About 40 kilometers from Bhopal, near the headwaters of the Betwa, Bhoja's engineers found just such a concourse of natural springs. With great ingenuity, they constructed a lake which spread over 64,750 hectares. The great social benefits of this stupendous work must have soothed the troubled mind of Bhoja because after he bathed in the lake his ailment was cured. It was probably then that, in thanksgiving, he began the construction of the great Bhojeshwar temple.
The Bhojeshwar Temple
Today, the ruined and incomplete Bhojeshwar Temple still humbles the mind. Constructed in the latter part of the 11th century, its great stone blocks encompass a doorframe, which towers ten meters high and five meters wide. Four titanic pillars, richly carved, rise to support an incomplete dome. The high noon sun lances through the dome, illuminates a massive pedestal made of three stepped blocks of sandstone, seven meters square. An iron ladder ascends this huge pedestal to reach the uppermost platform, directly beneath the high roof, open to the sky. Dominating this platform and the great brooding temple is a magnificent lingam more than two meters high and over five meters in circumference.

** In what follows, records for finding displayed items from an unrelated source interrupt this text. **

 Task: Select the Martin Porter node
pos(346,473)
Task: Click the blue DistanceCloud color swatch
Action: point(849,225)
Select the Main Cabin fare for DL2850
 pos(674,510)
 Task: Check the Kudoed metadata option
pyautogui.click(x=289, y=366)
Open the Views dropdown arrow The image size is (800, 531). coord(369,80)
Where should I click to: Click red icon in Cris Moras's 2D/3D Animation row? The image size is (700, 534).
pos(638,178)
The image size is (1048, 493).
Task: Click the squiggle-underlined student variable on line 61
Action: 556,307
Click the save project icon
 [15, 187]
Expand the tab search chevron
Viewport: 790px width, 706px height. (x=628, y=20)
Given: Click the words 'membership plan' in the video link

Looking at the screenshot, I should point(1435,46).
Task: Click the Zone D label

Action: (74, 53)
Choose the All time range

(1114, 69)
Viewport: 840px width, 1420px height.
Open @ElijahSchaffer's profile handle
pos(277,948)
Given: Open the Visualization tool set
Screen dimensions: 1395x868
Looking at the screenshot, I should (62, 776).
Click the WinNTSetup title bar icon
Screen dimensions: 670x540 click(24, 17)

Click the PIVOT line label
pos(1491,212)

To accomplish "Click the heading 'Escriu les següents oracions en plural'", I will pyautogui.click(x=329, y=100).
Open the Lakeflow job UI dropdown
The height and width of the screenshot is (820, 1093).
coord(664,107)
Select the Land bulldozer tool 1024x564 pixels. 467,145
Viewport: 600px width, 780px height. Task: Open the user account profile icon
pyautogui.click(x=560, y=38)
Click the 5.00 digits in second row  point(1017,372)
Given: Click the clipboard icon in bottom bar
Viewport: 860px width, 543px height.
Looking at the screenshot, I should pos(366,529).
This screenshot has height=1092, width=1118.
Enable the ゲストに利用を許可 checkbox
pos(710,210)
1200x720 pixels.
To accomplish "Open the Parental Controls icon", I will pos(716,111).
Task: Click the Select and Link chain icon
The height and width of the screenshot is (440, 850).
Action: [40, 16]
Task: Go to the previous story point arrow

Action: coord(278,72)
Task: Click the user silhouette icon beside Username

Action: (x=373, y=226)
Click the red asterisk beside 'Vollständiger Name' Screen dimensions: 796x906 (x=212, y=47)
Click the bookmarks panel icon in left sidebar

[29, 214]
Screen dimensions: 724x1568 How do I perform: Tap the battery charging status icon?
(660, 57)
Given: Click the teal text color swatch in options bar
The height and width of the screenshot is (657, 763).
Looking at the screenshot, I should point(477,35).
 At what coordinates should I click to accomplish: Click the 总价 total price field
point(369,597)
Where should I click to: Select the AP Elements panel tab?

In the temple, religion and architecture, sculpture, drama and a weird vision combine in a compelling assertion of reality. There is a brooding imminence about this great black temple that demands attention and reverence; and streams of school girls, as bright as moving garlands of flowers, moved up and down the ladder seeking the blessings of the great monolith, bowing to mumbled prayers from an ochre-robed, white-bearded priest who stood near like a vision of a benevolent and slightly portly Father Time.
If the incomplete temple can evoke such awe, how much reverential fear would have been evoked by the final work of Raja Bhoja? But the savant king was fated never to complete his imposing shrine. For, at the glorious end of the Paramara era in 1060, the Chalukyas of Kalyani and Gujarat combined with Lakshmi-Karna of the Kalachuri dynasty attacked Raja Bhoja's capital. In that fierce battle, Raja Bhoja died defending his kingdom. And so today, only the temple stands, and beyond it, a damaged Jain colossus rides in a whitewashed building. Stones still lie around partially carved as they had been when the sculptors fled nine centuries ago when Bhoja fell. Eagles still wheel in the wide sky as they did over that ancient bloody battlefield. And a train chuffs and mourns across the plain like a sad spirit of a warrior, slowly departing.
But Bhoja’s forty-two-year reign is still celebrated in myth and legend as well as in this time-defying monument. For, as long as the temple stands, and the doorway towers and the sculptures enchant and the great lingam broods with implacable power in the 900-year-old Bhojeshwar, so long will the memory of King Bhoja shine like a diadem.